### ПРЕДОСТАВЛЕННЫЙ ОТРЫВОК
Вот тут и возникает трудность. Где их взять-то, мысли? Плохо, когда литература чересчур живописна, а живопись чересчур литературна.
Мне кажется, главная трудность прозы — находить мысли. Это не значит, конечно, что нужно непременно стремиться к глубокомыслию и в каждом абзаце изрекать афоризмы, а это значит, по-видимому, вот что: надо иметь что сказать. Сообщать читателю важное. Для прозы недостаточно такого сообщения: «Я пришел к тебе с приветом, рассказать, что солнце встало». Меня долго мучило желание написать прозу, подобную стихам, музыке, подобную какой-нибудь песне, берущей за сердце, или красивой картине, как, скажем, картина Левитана «Над вечным покоем», всегда волновавшая, но потом понял, что это желание ложное. Проза должна быть похожей на прозу. И надо стремиться написать что-нибудь подобное вот чему: «По причинам, о которых не время теперь говорить подробно, я должен был поступить в лакеи к одному петербургскому чиновнику по фамилии Орлову…»

### ИСХОДНЫЕ ДАННЫЕ
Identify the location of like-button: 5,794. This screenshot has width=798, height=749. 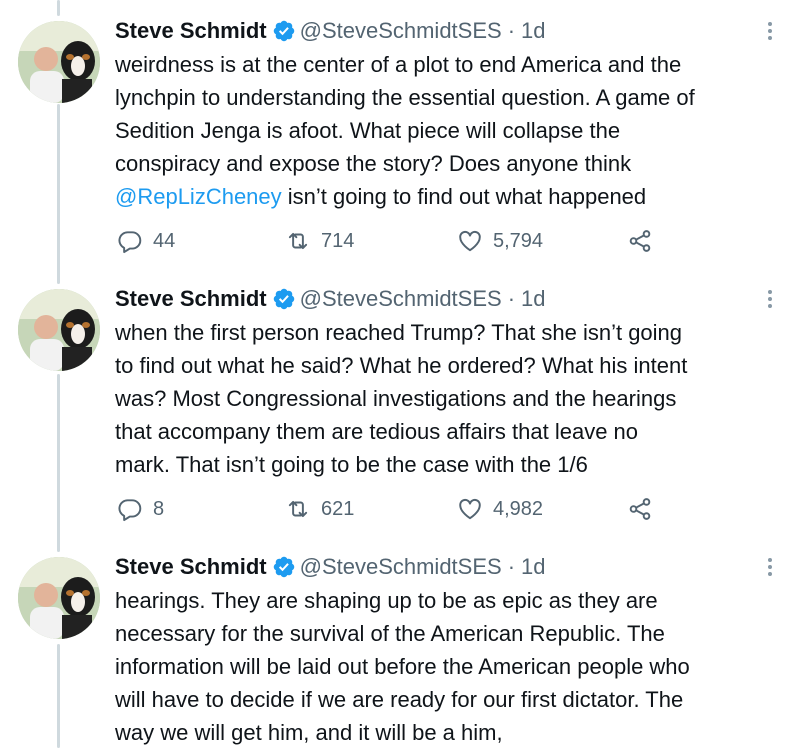
(500, 241).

### ЗАДАНИЯ
1 – Ответьте на вопросы по отрывку о прозе:
(a) Что в отрывке названо главной трудностью прозы?
(b) Какая картина Левитана упомянута в отрывке?
(c) На что, согласно отрывку, должна быть похожа проза?
2 – Продолжите отрывок о прозе, начав сразу после его последней фразы.

### ОТВЕТЫ К ЗАДАНИЯМ
1 –
(a) Находить мысли.
(b) «Над вечным покоем».
(c) На прозу.

2 –
Подготовительная работа? Кое-какая перед началом всякой вещи делается, но — мысленно. Я ничего не записываю, не делаю планов, набросков, не веду записных книжек.
Вероятно, не прав и совершаю ошибки (насчет записных книжек это уж точно ошибка), но правила нашей игры — писать о своей работе всю правду. Со всеми ошибками и несуразностями.
Насчет записных книжек я отлично знаю, что они замечательно полезны. Как гимнастика по утрам. Но ведь лень регулярно заниматься гимнастикой: иной раз вяло подрыгаешь ногами, покачаешься туда-сюда и — за газету… Записные книжки я вел временами в юности, когда вообще относился к работе более ревностно. Потом были перерывы на год, потом кое-что записывал в поездках. Но вот что интересно: почти все записанное так, на ходу, в гостиницах, в путешествиях, находило применение. Поэтому на собственном горьком опыте свидетельствую: вести записные книжки необходимо.
Иногда записи лежат без движения годами, но потом вдруг — как нельзя более кстати. Надо записывать впрок, на авось.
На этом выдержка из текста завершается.